Key clinical point: Cardiovascular disease incidence and prevalence were higher among inflammatory arthritis patients with a second autoimmune disorder than in patients with inflammatory arthritis only or healthy controls.

Major finding: The hazard ratio for cardiovascular disease was 1.32 for patients with inflammatory arthritis and 1.49 for those with both inflammatory arthritis and another autoimmune disorder.

Study details: The data come from 28,345 inflammatory arthritis patients and 28,249 matched controls collected from the NIVEL (Netherlands Institute for Health Services Research) primary care database in the Netherlands.

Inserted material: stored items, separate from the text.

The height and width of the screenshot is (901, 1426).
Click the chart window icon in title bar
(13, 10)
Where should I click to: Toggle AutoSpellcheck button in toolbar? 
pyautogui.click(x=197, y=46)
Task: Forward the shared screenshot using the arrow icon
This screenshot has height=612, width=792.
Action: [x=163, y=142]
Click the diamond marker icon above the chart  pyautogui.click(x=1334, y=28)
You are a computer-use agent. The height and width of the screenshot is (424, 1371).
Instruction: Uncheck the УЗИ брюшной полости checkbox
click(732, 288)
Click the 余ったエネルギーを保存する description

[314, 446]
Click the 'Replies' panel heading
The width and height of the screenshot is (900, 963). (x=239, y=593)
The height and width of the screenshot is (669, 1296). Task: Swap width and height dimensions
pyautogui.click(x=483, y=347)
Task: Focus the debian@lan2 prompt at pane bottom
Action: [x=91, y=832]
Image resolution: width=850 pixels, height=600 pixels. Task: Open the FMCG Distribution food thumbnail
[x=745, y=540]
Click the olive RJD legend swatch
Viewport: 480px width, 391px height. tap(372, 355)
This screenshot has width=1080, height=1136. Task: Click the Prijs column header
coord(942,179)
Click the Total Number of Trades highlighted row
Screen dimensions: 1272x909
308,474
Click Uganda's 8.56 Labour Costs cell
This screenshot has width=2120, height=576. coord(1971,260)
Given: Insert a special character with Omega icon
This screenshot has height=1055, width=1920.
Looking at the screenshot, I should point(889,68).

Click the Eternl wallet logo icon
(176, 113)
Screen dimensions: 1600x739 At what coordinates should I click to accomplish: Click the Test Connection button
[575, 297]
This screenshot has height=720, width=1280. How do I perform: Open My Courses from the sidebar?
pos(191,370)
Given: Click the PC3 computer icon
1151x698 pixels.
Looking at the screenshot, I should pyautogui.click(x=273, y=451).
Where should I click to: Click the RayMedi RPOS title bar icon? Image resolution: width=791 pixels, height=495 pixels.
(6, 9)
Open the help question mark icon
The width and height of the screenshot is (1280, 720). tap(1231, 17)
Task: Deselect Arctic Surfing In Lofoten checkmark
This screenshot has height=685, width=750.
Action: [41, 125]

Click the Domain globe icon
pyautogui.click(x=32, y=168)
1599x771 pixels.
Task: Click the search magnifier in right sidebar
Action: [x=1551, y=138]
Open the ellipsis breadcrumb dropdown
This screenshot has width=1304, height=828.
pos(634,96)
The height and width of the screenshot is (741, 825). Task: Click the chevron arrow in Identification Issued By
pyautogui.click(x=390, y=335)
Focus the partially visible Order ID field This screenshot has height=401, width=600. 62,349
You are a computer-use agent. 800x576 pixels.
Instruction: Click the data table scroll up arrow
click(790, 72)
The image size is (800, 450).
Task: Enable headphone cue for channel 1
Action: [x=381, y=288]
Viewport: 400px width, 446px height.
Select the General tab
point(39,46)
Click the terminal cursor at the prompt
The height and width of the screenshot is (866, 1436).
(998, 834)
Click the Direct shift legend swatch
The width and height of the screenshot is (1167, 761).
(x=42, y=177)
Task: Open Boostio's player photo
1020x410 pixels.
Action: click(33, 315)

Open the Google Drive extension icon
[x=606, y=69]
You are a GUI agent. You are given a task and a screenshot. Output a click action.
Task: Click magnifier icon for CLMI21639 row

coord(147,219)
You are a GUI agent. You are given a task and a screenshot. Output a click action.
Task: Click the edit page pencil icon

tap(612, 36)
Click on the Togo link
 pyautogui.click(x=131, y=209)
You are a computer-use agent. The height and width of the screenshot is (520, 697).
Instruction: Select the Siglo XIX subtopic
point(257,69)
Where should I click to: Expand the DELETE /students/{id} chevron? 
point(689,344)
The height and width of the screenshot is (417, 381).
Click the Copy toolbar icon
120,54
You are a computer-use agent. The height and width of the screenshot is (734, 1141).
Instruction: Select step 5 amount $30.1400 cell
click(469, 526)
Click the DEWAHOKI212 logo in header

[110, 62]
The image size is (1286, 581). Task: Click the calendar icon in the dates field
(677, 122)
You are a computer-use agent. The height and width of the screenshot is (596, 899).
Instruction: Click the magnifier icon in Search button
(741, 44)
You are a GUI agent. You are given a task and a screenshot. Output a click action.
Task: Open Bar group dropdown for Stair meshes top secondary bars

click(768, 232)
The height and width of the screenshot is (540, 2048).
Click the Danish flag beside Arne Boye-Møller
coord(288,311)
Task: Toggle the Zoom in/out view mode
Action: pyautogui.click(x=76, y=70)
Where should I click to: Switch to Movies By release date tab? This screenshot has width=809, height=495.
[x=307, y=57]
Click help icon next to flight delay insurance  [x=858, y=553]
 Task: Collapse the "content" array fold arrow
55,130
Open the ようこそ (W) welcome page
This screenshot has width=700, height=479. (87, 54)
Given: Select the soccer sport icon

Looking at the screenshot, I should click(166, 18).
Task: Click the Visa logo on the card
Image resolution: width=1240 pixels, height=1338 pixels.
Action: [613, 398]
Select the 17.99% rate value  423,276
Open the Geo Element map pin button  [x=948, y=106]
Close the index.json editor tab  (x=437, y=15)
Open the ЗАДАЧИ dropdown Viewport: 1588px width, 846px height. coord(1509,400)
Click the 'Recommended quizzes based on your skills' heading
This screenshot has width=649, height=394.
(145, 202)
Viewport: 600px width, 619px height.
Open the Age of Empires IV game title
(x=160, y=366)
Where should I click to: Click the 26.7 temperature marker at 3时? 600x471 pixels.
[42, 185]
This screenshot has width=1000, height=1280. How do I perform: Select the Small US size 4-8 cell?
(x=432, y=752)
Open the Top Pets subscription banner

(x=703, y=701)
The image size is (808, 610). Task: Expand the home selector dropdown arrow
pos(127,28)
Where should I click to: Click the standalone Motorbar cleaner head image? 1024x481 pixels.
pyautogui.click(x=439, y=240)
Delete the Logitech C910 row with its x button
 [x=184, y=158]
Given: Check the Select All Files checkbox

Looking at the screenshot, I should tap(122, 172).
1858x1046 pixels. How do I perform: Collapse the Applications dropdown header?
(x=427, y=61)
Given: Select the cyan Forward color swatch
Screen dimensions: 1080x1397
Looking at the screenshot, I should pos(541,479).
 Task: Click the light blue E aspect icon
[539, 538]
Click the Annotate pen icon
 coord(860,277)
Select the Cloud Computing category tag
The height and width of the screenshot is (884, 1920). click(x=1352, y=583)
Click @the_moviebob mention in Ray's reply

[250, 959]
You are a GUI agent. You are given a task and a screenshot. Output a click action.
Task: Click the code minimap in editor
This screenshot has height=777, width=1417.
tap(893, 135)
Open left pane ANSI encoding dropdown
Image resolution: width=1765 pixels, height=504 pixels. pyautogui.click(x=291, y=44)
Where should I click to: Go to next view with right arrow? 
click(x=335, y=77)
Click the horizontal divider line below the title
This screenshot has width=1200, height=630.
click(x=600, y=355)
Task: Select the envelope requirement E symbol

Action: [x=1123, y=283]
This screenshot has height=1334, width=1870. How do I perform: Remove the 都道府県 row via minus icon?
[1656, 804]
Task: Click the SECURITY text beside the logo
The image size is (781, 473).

Disclosures: The study received no outside funding. The researchers had no financial conflicts to disclose.

Commentary

The association RA with increased risk of cardiovascular disease is well-recognized, with increasing focus on early detection and diagnosis of other cardiovascular risk factor in RA patients. This study examined a primary care database of over 1.5 million patients in the Netherlands and identified 28,345 patients with inflammatory arthritis (including RA, PsA, and AS). Compared to controls, 13.5% of inflammatory arthritis patients vs. 7.3% of non-inflammatory arthritis patients had one or more other autoimmune disorders (including type I diabetes, hypothyroidism, psoriasis, multiple sclerosis, and inflammatory bowel disease), and those patients with more than autoimmune disorder had a higher prevalence of cardiovascular disease. The significance of these findings is not entirely clear, as psoriasis is highly associated with psoriatic arthritis, and the risk of cardiovascular disease is increased in patients with type I diabetes. However, the suggestion of a possible clustering of autoimmune conditions with RA is interesting, as is the authors’ suggestion that their registry may comprise patients with lower disease activity (under the care of primary care physicians) who still have an elevated risk of cardiovascular disease.—Arundathi Jayatilleke, MD

Citation:

Heslinga M et al. Rheumatology. 2020 Jan 18. doi: 10.1093/rheumatology/kez650.